**What this task involves**: Print exactly, and only, the lines from the one that has "This screenshot has height=334, width=868." through the end of the material below, with both ends included and the pictures omitted.

**The input**:
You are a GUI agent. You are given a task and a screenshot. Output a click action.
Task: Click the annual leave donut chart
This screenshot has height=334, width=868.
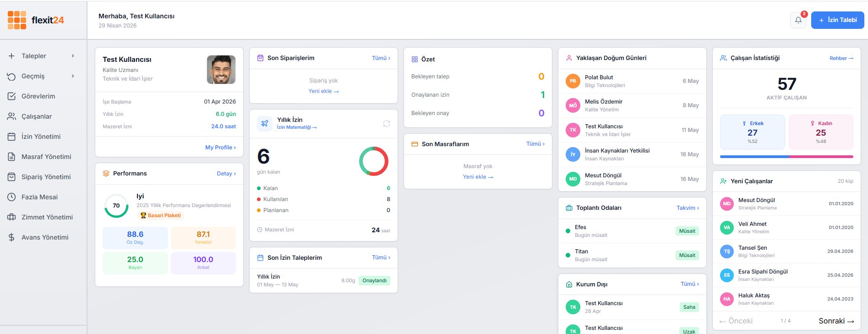click(374, 161)
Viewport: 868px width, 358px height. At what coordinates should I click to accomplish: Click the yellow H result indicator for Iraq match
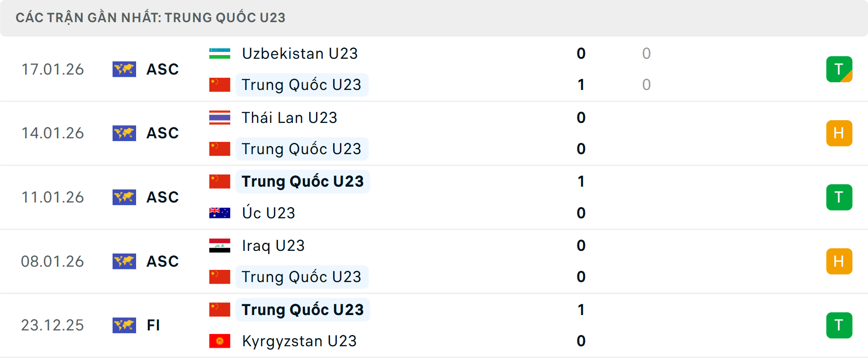point(840,261)
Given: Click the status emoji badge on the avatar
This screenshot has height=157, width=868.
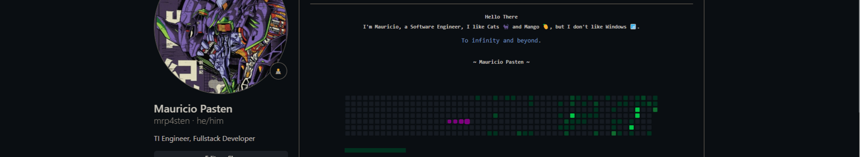Looking at the screenshot, I should [x=278, y=71].
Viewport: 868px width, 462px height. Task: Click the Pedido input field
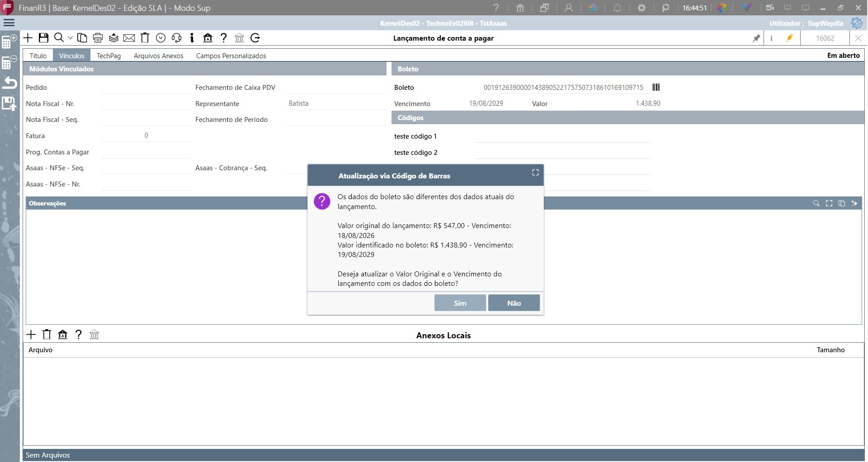pyautogui.click(x=146, y=87)
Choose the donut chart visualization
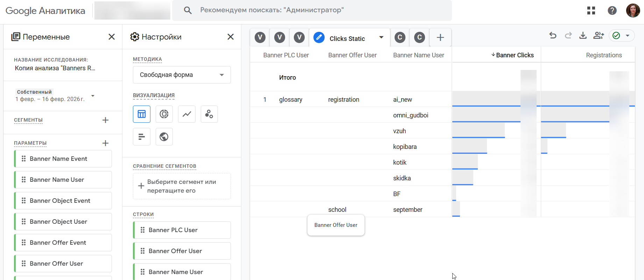Screen dimensions: 644x280 pos(164,114)
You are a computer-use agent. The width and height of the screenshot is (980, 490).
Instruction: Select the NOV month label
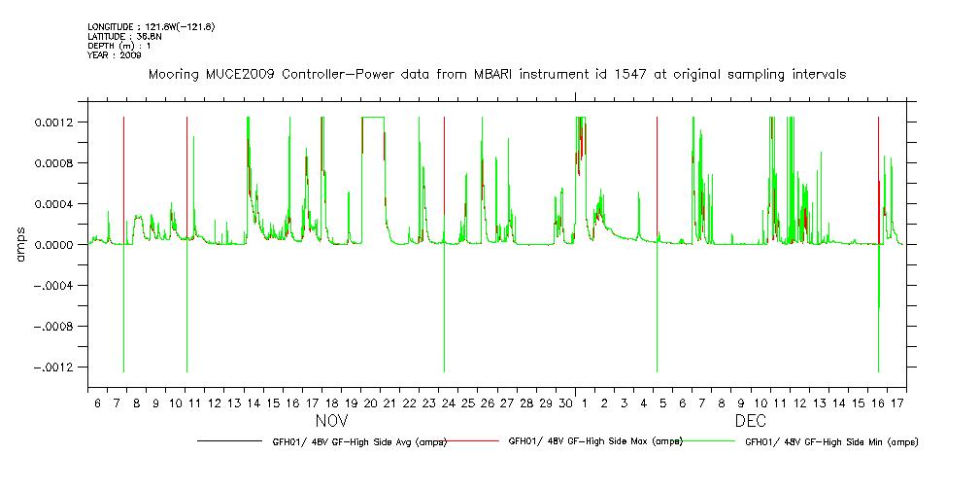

**Task answer**:
This screenshot has height=334, width=868.
click(374, 161)
Viewport: 868px width, 358px height. At what coordinates should I click to accomplish: Click the yellow H result indicator for Iraq match
point(840,261)
Given: Click the status emoji badge on the avatar
This screenshot has height=157, width=868.
Looking at the screenshot, I should [x=278, y=71].
Viewport: 868px width, 462px height. Task: Click the Pedido input field
pyautogui.click(x=146, y=87)
Choose the donut chart visualization
Screen dimensions: 644x280 pos(164,114)
You are a computer-use agent. The width and height of the screenshot is (980, 490).
Instruction: Select the NOV month label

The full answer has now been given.